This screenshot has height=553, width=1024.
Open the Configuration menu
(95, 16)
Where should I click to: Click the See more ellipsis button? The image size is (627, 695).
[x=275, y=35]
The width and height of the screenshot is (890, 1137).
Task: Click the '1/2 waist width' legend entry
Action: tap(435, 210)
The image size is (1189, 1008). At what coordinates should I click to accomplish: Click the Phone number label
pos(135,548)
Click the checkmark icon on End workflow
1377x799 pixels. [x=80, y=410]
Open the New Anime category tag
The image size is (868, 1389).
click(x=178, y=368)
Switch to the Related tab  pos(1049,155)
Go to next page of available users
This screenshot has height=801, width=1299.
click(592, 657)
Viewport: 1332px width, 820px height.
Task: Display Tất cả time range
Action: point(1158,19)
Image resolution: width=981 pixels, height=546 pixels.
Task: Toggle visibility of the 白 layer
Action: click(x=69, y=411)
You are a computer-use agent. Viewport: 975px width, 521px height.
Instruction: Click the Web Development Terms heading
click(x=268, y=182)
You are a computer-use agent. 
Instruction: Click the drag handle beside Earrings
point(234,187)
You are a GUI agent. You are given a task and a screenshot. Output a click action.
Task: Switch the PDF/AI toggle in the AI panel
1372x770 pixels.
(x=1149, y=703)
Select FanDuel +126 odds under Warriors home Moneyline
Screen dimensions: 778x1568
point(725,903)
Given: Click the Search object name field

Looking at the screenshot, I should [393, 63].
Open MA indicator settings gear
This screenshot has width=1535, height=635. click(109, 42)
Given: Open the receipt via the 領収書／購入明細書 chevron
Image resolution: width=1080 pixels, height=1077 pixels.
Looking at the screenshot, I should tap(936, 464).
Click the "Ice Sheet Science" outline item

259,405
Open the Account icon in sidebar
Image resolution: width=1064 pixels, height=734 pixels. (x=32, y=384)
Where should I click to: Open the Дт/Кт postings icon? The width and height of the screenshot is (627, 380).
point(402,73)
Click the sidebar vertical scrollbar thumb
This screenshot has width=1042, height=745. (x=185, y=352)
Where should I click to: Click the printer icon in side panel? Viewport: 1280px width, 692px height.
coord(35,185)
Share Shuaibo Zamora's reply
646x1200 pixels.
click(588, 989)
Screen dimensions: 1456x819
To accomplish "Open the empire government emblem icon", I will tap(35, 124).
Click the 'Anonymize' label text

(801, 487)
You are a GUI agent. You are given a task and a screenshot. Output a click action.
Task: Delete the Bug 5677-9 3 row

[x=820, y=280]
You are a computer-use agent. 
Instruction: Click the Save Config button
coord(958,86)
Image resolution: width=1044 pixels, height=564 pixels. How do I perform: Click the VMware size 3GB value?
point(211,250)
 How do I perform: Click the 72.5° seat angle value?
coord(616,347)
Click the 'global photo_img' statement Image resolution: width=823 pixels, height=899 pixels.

***

> [WHAT IS REQUIRED]: Each line from the one containing "Instruction: Click the Save Config button" through the end of the material must be returned exactly; no other line should appear.

> [TASK SOLUTION]:
Instruction: Click the Save Config button
coord(958,86)
Image resolution: width=1044 pixels, height=564 pixels. How do I perform: Click the VMware size 3GB value?
point(211,250)
 How do I perform: Click the 72.5° seat angle value?
coord(616,347)
Click the 'global photo_img' statement Image resolution: width=823 pixels, height=899 pixels.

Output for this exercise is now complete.